--- What to do ---
Please copy the listing below word for word, leaving out the pictures.

[Dataset records]
#####
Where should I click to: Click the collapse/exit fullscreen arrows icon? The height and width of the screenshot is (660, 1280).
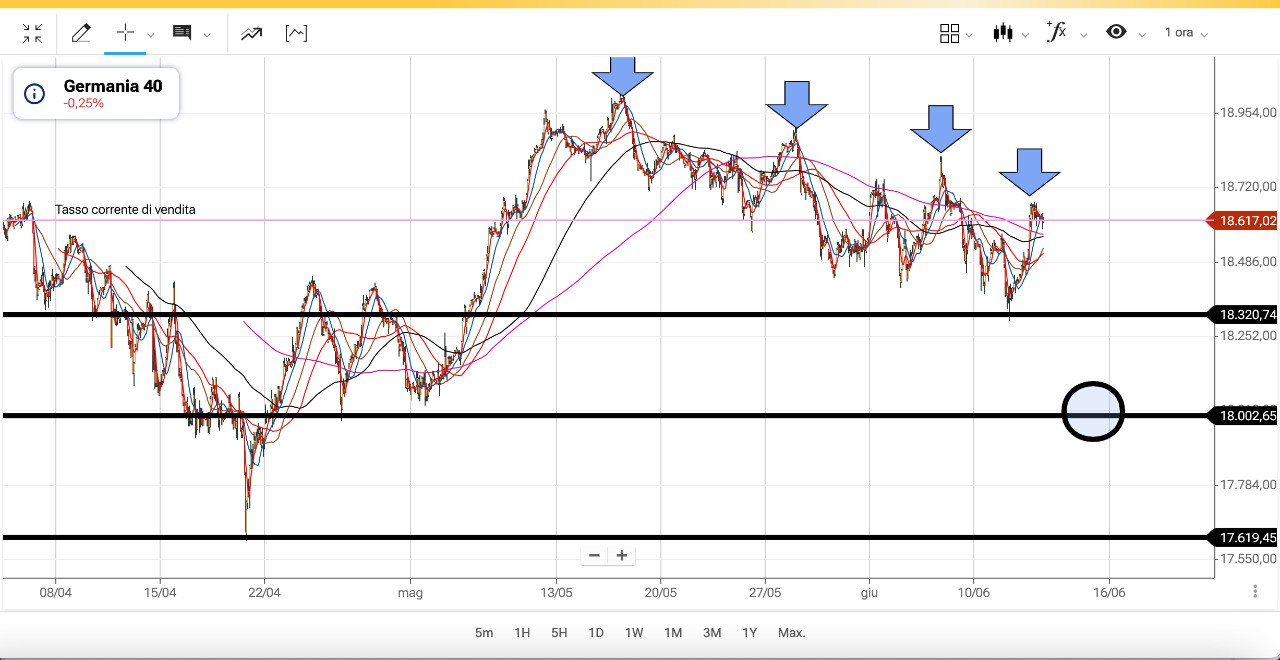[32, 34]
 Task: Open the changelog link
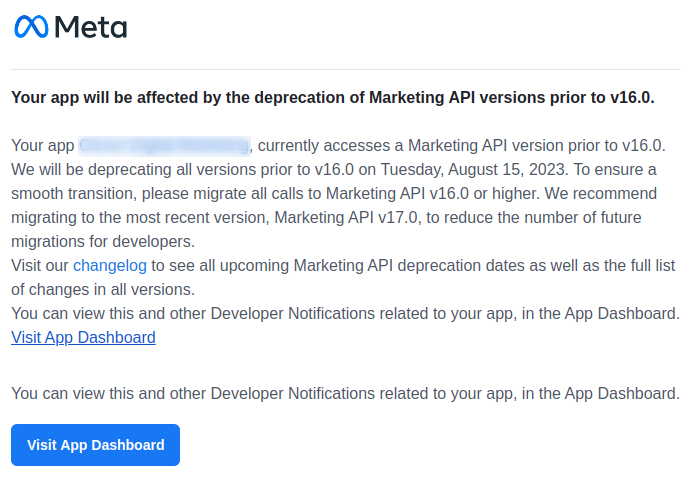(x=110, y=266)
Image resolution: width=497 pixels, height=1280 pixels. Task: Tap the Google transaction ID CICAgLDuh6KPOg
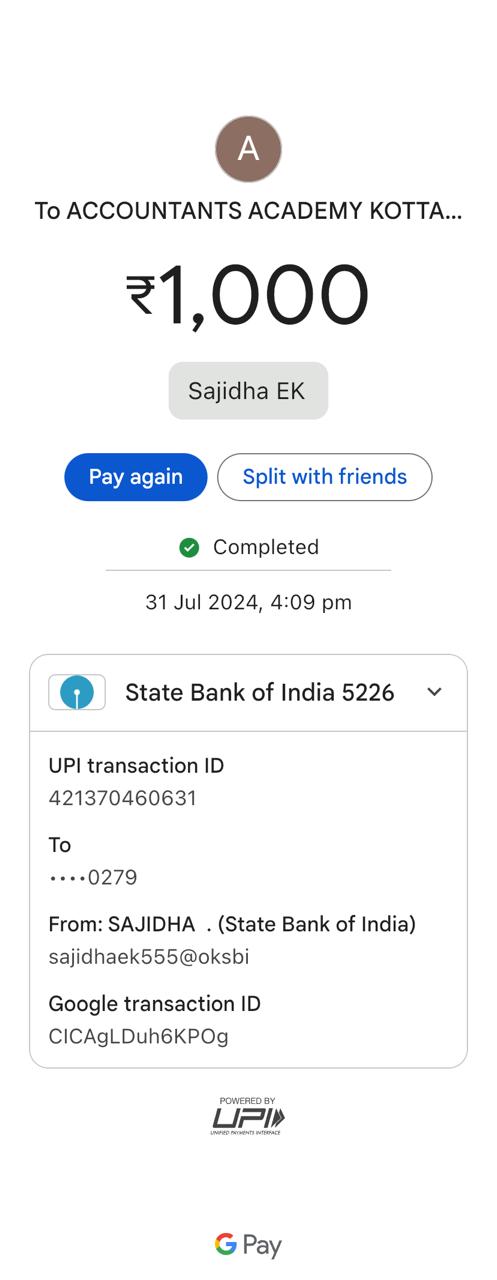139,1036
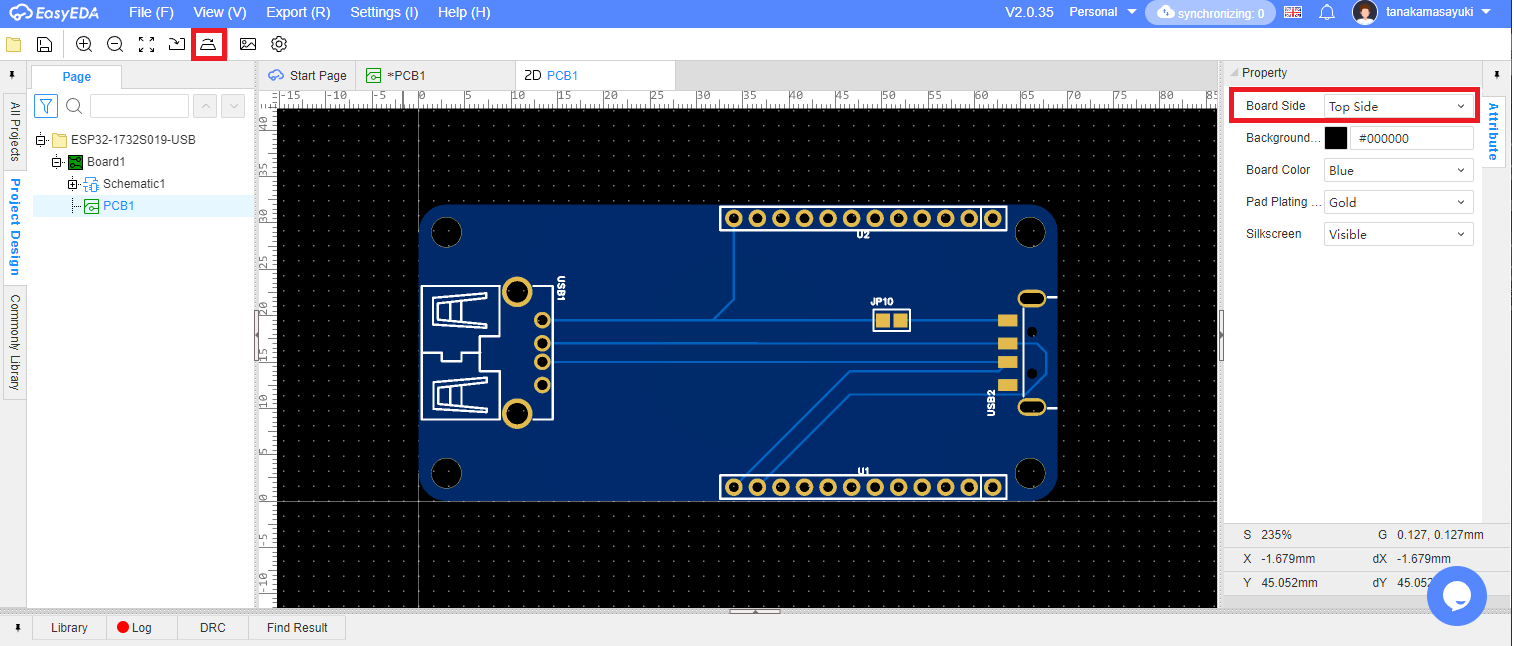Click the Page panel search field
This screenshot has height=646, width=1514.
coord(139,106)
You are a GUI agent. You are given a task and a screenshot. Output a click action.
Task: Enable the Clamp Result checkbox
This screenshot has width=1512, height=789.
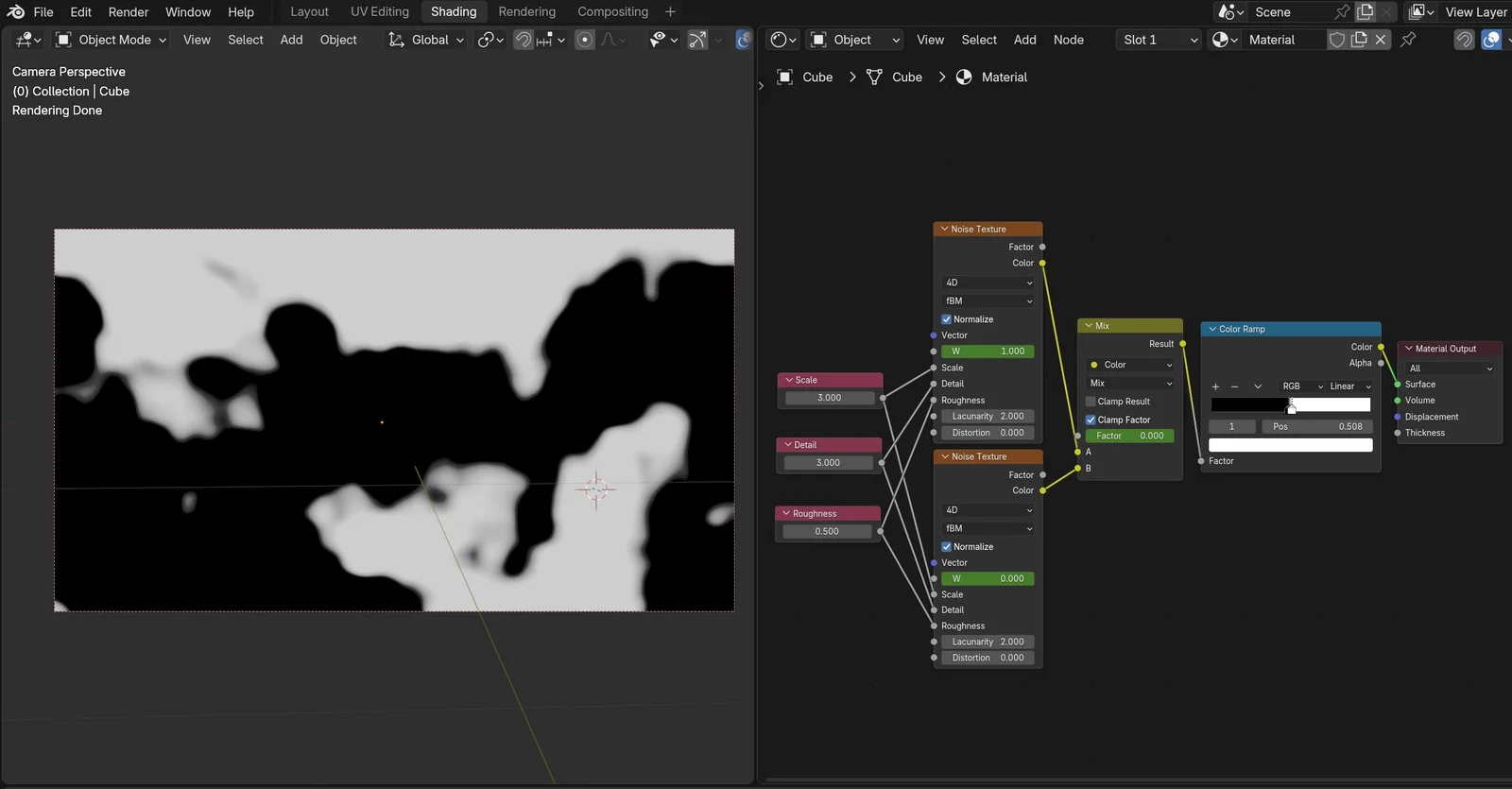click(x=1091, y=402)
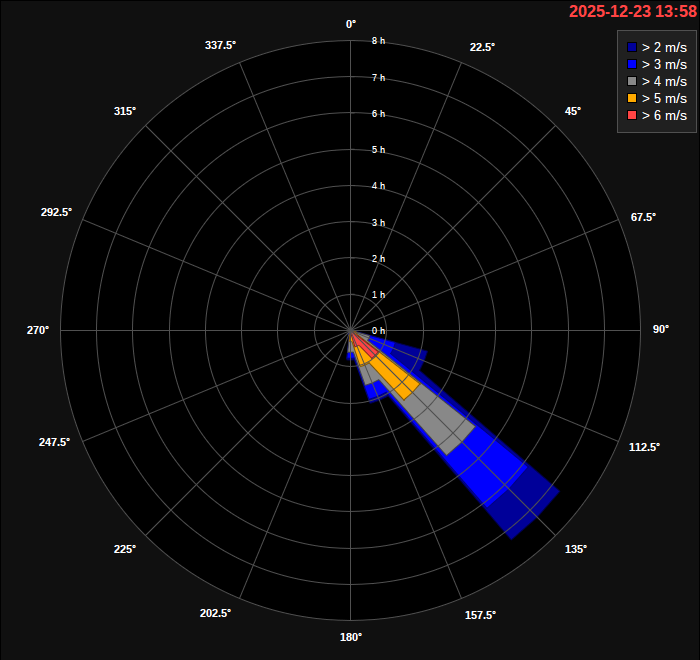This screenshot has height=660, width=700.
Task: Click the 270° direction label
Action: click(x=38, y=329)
#####
--- Answer to this task ---
Where should I click to: Click the collapse/exit fullscreen arrows icon? The height and width of the screenshot is (660, 1280).
[32, 34]
 Task: Open the changelog link
(x=110, y=266)
Image resolution: width=497 pixels, height=1280 pixels. Task: Tap the Google transaction ID CICAgLDuh6KPOg
139,1036
Click the Page panel search field
This screenshot has height=646, width=1514.
coord(139,106)
You are a GUI agent. You are given a task and a screenshot. Output a click action.
Task: Enable the Clamp Result checkbox
This screenshot has width=1512, height=789.
click(x=1091, y=402)
This screenshot has height=660, width=700.
Task: Click the 270° direction label
Action: click(x=38, y=329)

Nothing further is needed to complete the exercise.